Monday, January 25, 2010
This week I am all alone. Well, not all alone. I am in Gerstetten with Chritoph's family until he gets back from his business trip to Munich. We came down a couple days before he left and searched for our new apartment which left no time really for blogging or down time. But we found the perfect place, signed up for it, and then the Realtor called us and said that the owner has changed his mind and now he wants to live in it. It felt like last week when I got caught trying to eating a glutenous cookie. I was just about to take a delicious bight, and thought I was in the clear but then out of nowhere a mean man came in and stopped it all from happening. That mean man was Christoph, and this mean man is the owner of the apartment building. And what a delicious cookie it would have been.
I guess God has something else in plan for us. This weekend we will venture out again and see what we find. The good news is, we are in the clear from the Bulthaup business to go ahead and get the building for it in Ulm. This is huge people. That means our business starts up sooner than later.
I like so many other times have decided to follow in my sister footsteps and start back trying to eat gluten again. I am getting really sick of eating cottage cheese and peanut butter rice cakes. I think I am going to be really prepared on what to feed my kids someday because I feel like I eat toddler food now. It's unusually once a month around "that" time I decide in my head to eat gluten again. It's just this time Christoph actually gave up and said, do whatever you want. Before I had to sneak it.
This is my theory, or at least was. I would get so sick from eating gluten when I did because I was at such a loss for it and would crave it to the point of no return, I would eat my own body weight in it and therefore get so sick...not from eating gluten, but from eating too much. After eating little bits of gluten throughout the day, I thought it may work to get it back into my system. Well, last night I ate a piece of bread with nutella on it. Delicious! But here's the problem, if you would have walked into my room last night or even this morning, you would have dropped dead right there. Not good. So the gluten eating thing is a no go until next month at least.
I think I am going to get tested at the doctor, because if I had a doctors order that I could not eat it, or that I could eat it, I would be more likely to follow the rules. Prescribing myself has been something I've been doing for a long time, and now that I actually have insurance I might as well use it.

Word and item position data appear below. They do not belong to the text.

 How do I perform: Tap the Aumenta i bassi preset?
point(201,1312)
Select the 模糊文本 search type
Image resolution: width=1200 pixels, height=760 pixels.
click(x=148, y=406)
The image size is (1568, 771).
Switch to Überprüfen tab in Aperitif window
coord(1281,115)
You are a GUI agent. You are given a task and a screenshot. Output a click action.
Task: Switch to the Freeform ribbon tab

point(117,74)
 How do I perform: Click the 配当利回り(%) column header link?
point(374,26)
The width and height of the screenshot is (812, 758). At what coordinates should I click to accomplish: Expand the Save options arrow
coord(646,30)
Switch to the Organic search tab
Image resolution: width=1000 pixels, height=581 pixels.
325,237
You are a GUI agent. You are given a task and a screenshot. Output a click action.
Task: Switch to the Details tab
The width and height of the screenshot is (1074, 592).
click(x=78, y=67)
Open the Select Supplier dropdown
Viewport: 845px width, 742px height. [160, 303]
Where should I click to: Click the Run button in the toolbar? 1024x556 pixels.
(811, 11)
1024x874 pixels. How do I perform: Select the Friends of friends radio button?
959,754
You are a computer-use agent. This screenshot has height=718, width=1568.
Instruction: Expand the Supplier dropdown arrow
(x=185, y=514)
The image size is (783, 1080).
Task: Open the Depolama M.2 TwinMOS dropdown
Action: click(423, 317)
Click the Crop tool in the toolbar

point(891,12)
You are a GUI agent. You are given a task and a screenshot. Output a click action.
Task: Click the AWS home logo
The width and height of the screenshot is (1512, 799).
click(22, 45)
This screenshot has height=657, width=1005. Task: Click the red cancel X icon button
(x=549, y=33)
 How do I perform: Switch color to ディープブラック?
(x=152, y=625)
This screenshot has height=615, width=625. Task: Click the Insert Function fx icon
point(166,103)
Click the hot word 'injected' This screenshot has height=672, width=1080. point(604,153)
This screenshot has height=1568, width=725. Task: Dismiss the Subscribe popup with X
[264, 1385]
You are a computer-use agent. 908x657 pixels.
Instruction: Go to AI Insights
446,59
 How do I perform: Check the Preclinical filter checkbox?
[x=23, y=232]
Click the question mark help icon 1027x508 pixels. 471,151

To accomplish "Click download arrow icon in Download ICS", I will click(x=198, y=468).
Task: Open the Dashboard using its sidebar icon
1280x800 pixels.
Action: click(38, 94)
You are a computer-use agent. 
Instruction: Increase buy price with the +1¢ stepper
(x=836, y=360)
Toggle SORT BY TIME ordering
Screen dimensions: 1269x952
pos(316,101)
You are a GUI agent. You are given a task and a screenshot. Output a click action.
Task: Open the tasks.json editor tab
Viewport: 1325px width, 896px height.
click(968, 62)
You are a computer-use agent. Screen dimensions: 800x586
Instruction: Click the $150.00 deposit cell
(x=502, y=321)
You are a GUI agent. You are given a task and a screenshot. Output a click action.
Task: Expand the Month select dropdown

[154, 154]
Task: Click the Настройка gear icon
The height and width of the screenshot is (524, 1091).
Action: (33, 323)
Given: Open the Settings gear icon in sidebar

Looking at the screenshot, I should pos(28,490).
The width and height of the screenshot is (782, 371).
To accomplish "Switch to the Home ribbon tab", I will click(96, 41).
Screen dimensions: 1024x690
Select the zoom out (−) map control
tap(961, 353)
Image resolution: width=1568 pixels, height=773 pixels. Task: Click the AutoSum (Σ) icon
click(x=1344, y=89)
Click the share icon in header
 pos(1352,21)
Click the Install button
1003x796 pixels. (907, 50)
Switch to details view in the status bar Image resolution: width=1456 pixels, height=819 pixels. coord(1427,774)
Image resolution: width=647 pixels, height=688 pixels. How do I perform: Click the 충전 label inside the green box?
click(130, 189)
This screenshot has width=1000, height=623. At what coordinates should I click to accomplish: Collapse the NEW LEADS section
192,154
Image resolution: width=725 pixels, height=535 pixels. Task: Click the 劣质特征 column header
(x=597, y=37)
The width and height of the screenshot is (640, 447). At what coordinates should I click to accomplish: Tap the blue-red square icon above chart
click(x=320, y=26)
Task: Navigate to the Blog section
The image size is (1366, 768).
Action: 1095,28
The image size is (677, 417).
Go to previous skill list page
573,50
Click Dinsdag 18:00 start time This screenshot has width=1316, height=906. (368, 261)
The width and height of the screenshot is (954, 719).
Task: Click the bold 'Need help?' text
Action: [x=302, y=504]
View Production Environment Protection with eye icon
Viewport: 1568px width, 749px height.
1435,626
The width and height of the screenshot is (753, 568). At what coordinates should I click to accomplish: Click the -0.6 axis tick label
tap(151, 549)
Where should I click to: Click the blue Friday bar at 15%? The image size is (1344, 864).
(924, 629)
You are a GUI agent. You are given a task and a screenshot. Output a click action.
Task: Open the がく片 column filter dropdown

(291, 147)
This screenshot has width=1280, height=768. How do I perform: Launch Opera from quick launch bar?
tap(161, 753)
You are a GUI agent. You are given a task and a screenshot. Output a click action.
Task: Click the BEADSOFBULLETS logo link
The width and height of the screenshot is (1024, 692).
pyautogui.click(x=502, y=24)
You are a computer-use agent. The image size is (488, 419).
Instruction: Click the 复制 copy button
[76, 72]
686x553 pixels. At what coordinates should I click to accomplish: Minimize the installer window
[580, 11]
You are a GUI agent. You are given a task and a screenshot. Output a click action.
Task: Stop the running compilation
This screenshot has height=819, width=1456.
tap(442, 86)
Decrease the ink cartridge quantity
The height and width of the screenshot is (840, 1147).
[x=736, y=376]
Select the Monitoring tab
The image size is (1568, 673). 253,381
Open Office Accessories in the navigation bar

I also just found out from a friend that the Swebian word for "here" is "da-hanna." Swebian is a dialect that the southern Germans speak in, kinda like the south in the States saying Ya'll. So "here" in Swebish is "da-hanna" instead of just "da." My mother in laws name is Hanna, so you can see how I have been very confused when they would always be saying "da hanna" and I always thought they were talking about Hanna. When Hanna would say "da hanna" I would get even more confused thinking, "I wonder why she is always using her name when she is talking about herself?"
I can see now how German's get confused with the Southern accent in English.
I am more than happy that I am not alone in Hamburg right now. Up there I would probably start setting the table for Velvie (my cat) and I, and tell her what new words I have learned in German. After that we would enjoy a glass of wine together, maybe play some cards, and then finish reading my book "A long way down" before we hit the hay. Here I actually have my wonderful new family to keep me company. I think my mother in law Hanna is one of the funniest and most creative people I know. Yesterday she tried her best to show me how things are done on her end of the business, which in the future will be a lot of what I do to. She taught me what she could for now, and then sat me down with a delightful project that I never knew would be something that I would enjoy so much. Cutting stitches from a duvet cover. She is so creative. When something is too small, or doesn't work she takes it apart, turns it around, and puts it back together again. Nothing like what I do in America. If it doesn't work, throw it away or keep it in the closet, and get a new one.
Who would have known that I love to cut stitches so much. Apparently Hanna does it for liesure and not just because she has to. I think this may be me someday. Christoph better watch out that I don't cut all of the stitches on his clothes when he isn't looking.